**MATERIALS PROVIDED:**
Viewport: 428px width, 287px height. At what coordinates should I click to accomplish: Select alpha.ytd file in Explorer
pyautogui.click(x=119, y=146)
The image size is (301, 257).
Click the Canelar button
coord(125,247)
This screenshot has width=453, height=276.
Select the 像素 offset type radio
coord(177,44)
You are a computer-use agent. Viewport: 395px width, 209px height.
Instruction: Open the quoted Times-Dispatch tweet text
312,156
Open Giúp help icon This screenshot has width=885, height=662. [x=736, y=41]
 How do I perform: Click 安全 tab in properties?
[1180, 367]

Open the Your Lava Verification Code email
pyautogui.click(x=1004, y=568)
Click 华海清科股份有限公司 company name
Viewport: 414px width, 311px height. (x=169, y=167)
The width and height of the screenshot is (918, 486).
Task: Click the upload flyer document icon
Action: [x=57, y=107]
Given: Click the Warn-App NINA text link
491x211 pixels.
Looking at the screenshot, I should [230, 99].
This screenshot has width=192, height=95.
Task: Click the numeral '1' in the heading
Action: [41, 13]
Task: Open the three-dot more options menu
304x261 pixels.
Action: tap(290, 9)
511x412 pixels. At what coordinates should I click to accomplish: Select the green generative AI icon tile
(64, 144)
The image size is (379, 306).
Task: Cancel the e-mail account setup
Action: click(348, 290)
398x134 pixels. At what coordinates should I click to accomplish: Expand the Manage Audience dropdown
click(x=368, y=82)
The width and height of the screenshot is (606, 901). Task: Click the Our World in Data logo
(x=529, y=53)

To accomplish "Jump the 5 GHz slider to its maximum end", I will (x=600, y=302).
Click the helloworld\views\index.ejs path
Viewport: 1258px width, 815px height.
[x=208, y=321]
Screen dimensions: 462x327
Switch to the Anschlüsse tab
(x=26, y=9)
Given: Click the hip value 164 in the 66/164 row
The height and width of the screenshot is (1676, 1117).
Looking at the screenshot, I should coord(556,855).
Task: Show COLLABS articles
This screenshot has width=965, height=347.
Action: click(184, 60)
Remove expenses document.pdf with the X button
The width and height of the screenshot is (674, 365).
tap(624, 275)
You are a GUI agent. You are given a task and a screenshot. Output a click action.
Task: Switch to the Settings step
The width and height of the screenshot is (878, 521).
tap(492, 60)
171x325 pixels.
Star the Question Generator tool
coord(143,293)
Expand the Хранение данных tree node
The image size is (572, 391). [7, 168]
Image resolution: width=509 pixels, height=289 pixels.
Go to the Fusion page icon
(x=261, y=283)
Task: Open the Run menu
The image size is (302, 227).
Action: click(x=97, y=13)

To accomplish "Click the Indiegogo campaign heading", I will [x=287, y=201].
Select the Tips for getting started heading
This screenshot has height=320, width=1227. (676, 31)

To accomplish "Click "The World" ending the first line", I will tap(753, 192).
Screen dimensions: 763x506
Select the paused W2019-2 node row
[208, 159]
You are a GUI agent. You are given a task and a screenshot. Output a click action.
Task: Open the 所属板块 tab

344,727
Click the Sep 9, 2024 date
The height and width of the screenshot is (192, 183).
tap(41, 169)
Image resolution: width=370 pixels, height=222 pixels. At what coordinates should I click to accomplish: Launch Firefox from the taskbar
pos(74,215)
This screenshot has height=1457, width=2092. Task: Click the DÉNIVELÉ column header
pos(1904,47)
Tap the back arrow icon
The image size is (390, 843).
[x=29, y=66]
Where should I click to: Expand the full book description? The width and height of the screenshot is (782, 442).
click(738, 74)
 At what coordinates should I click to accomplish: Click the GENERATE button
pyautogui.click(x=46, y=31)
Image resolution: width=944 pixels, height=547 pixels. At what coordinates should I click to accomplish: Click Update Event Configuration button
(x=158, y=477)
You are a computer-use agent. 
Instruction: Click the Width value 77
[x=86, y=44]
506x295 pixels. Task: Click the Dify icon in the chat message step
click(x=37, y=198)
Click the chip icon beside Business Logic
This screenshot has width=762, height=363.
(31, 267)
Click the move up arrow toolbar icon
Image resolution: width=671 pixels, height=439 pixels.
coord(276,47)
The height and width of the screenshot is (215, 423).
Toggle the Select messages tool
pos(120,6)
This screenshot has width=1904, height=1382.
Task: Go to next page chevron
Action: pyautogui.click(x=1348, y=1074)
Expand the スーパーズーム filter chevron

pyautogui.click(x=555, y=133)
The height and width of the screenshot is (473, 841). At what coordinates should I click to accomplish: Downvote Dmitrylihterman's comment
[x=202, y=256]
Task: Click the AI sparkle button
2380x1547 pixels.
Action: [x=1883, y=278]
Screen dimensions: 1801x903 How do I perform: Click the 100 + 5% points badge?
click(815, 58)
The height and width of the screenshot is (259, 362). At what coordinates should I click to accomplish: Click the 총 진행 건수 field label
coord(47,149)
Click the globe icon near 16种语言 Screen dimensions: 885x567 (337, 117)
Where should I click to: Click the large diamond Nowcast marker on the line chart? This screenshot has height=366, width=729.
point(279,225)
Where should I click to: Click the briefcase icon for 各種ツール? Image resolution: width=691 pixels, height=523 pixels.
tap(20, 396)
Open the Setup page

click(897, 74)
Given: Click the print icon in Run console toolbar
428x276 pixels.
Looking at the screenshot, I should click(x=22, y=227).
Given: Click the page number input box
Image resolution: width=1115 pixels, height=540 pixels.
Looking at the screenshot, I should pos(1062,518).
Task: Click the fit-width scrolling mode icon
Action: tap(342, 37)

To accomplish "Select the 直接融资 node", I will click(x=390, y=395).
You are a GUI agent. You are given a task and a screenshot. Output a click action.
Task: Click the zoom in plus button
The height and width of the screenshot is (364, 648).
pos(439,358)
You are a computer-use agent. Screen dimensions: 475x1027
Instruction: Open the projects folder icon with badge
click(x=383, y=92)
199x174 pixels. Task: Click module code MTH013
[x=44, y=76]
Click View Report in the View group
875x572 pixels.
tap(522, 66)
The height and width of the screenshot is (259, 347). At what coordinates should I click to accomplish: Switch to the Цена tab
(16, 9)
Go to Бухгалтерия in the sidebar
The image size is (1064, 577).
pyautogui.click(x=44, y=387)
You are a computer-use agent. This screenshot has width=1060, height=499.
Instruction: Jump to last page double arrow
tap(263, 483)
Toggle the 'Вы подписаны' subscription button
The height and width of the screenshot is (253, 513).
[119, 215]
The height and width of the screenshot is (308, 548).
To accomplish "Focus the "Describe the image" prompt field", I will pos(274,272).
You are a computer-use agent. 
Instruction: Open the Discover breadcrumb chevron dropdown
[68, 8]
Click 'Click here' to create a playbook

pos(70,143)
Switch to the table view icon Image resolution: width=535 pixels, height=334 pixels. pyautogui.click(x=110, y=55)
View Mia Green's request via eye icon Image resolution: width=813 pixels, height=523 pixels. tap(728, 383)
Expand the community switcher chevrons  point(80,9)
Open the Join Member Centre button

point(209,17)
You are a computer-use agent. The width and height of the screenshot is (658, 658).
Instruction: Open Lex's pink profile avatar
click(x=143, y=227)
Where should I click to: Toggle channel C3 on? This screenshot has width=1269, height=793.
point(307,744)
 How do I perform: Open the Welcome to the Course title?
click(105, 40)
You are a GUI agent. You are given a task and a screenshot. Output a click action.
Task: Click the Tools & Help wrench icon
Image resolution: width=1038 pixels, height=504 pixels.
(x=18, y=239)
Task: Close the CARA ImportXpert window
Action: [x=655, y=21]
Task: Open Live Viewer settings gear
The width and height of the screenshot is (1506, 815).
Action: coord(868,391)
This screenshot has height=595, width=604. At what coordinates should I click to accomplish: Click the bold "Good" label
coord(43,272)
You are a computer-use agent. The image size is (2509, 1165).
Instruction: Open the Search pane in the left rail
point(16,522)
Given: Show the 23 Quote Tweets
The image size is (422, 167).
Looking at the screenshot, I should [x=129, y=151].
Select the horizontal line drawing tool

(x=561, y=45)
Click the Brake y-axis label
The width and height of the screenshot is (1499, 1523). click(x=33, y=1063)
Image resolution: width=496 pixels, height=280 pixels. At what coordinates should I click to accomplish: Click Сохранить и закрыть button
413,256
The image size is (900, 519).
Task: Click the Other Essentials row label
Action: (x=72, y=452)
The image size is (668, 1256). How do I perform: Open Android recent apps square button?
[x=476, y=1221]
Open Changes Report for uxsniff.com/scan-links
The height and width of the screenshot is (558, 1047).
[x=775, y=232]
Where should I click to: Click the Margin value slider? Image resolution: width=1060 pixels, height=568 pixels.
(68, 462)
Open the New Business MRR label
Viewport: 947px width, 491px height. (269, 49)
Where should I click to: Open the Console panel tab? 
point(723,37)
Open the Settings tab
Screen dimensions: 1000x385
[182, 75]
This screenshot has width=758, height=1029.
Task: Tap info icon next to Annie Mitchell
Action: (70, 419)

**WHAT YOU ARE ASKED TO DO:**
Convert the data into a Markdown table with the columns Number and Line, skipping blank lines. Begin at the line that has "View Mia Green's" and stop after the line that has "Action: [x=655, y=21]".

**RESPONSE TO THE EXERCISE:**
| Number | Line |
|---|---|
| 1 | View Mia Green's request via eye icon Image resolution: width=813 pixels, height=523 pixels. tap(728, 383) |
| 2 | Expand the community switcher chevrons  point(80,9) |
| 3 | Open the Join Member Centre button |
| 4 | point(209,17) |
| 5 | You are a computer-use agent. The width and height of the screenshot is (658, 658). |
| 6 | Instruction: Open Lex's pink profile avatar |
| 7 | click(x=143, y=227) |
| 8 | Where should I click to: Toggle channel C3 on? This screenshot has width=1269, height=793. |
| 9 | point(307,744) |
| 10 |  How do I perform: Open the Welcome to the Course title? |
| 11 | click(105, 40) |
| 12 | You are a GUI agent. You are given a task and a screenshot. Output a click action. |
| 13 | Task: Click the Tools & Help wrench icon |
| 14 | Image resolution: width=1038 pixels, height=504 pixels. |
| 15 | (x=18, y=239) |
| 16 | Task: Close the CARA ImportXpert window |
| 17 | Action: [x=655, y=21] |